THE REQUEST: Please reproduce word for word the lines of the records starting at the line that contains "You are a computer-use agent. This" and ending at the last line of the records. Leave the pictures out of your answer.

RECORD SET:
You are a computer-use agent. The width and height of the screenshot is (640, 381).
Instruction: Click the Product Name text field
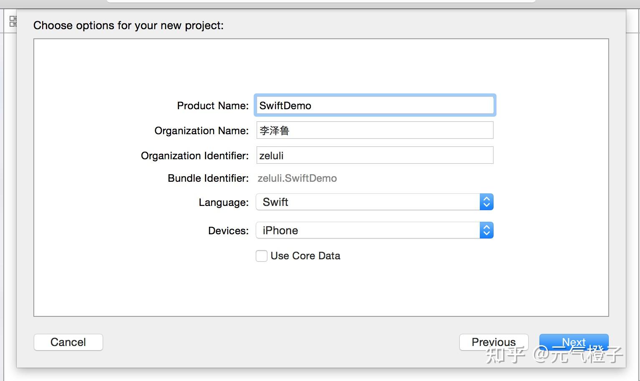pos(375,105)
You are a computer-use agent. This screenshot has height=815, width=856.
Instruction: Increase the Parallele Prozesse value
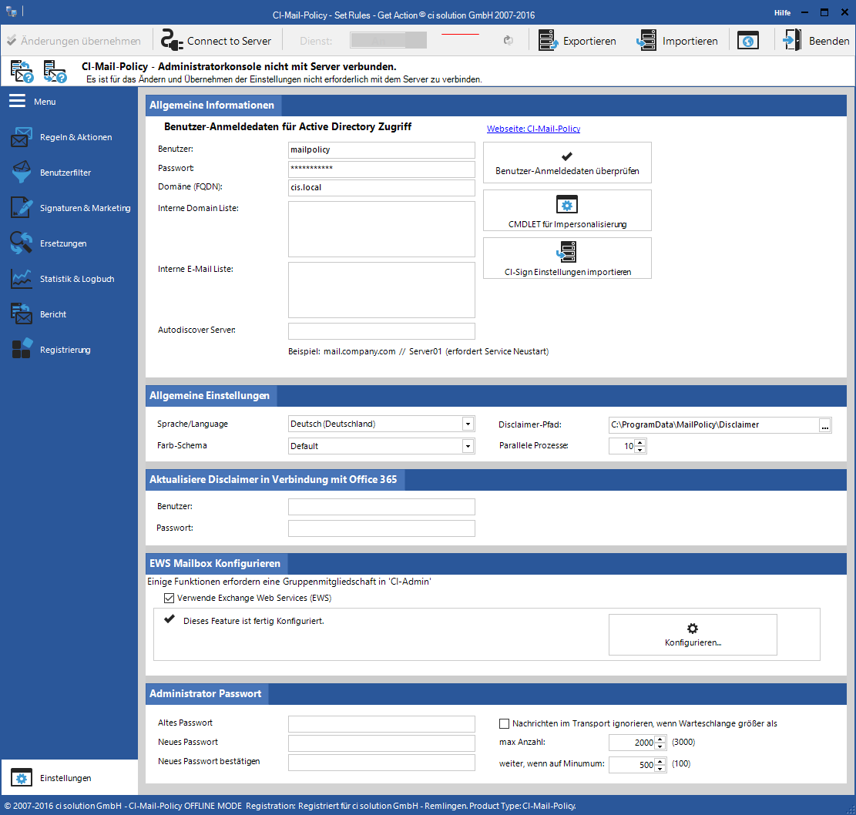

TASK SOLUTION:
You are a computer-use agent. This screenshot has height=815, width=856.
Instruction: Increase the Parallele Prozesse value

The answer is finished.